Na comemoração, vestiu um chapéu que é a marca registrada do presidente do clube em dias de jogo.

A imprensa adorou a homenagem ousada do atacante. Os espanhois apreciaram a ideia e sublinharam o tamanho do futebol do camisa 9 da Seleção.

Que joga muito, que é uma fera, que eu aposto como um dos maiores nomes da próxima Copa. Mas que, como não joga no quadradinho da alegria (Milan, Inter, Real, Barça...), vive a ouvir os outros sugerirem que desperdiça sua carreira num time mediano.

Na minha opinião, Fabiano tem bola pra jogar em qualquer time. Gosto dele, mas gosto ainda mais por isso não afetá-lo, isso é, ele gosta do Sevilla.

Não é o maior time do mundo. Ele sabe. Mas tem torcida, disputa coisas, lha paga bem, tem estrutura, história. Precisa ser o maior time do mundo?

Lá ele conquistou títulos, perdeu coisas dolorosas, lá ele alcançou a Seleção, lá ele viu companheiro de time morrer em campo, lá ele tem carinho - campeão ou não. Porque se desesperar em ir passear em outra aldeia?

Quem acha que Luís Fabiano perde tempo no Sevilla, que vá assistir aos jogos do efêmero Chelsea, cujos jogadores mal parecem vinculados à camisa, à Londres.
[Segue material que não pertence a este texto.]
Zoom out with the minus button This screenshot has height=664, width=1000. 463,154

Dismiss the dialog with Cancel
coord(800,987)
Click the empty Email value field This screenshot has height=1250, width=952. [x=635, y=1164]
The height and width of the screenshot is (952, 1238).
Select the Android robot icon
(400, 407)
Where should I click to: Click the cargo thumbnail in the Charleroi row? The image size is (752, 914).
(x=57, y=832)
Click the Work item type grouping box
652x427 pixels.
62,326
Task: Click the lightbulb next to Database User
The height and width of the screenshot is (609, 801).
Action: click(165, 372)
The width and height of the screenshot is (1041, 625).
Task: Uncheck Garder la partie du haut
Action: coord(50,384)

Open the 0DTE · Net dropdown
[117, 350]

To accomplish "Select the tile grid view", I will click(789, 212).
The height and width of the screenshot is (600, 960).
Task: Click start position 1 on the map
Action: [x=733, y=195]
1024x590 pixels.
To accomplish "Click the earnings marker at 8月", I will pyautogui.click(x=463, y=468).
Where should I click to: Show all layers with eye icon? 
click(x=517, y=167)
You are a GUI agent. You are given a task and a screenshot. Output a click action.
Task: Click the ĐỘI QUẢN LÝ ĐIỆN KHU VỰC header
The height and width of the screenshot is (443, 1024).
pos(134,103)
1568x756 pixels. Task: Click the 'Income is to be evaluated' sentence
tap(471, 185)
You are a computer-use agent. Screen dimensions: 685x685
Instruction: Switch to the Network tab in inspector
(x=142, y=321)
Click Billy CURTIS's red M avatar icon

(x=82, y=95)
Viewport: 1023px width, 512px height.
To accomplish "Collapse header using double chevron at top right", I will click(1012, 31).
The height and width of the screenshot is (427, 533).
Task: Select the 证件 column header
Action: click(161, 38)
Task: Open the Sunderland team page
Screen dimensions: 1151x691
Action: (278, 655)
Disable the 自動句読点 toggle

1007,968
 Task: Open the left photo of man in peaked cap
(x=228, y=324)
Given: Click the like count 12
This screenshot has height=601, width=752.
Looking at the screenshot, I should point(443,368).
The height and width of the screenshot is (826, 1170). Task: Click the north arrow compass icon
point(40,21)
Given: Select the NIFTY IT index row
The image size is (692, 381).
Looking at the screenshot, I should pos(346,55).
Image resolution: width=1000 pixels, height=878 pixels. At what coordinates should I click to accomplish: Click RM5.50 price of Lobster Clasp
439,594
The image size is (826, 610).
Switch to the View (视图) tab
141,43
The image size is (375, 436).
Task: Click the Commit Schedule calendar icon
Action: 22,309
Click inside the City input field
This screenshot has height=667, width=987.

Acho improvável, mas que bom seria Luís Fabiano encerrando a carreira no Sevilla. Vestindo o chapéu do presidente, sendo aplaudido de pé por uma das cidades mais cheias de personalidade no mundo.

Ser rei em Sevilha deve ser mais legal do que ser só mais um em Madrid.

terça-feira, 5 de janeiro de 2010

Sobre São Luiz do Paraitinga

Volto com a alimentação do blog neste ano que mal começa.

Com um aperto em ver o que aconteceu com a cidade de Paraitinga.

Posso dizer que lá vivi dias inesquecíveis, alguns dos melhores de minha vida.

A chuva acabou com quase tudo. Destruiu patrimônios tombados.

Tombar construções antigas e não permitir o devido restauro das mesmas é muito triste.

Queria ir pra lá. Visitar o asilo, a casa da Dona Célia, a praça da igreja e a imobiliária.

Ficarei por aqui. Torcendo por eles. Que o recomeço de Paraitinga seja mais veloz e de mais sucesso que o recomeço deste espaço.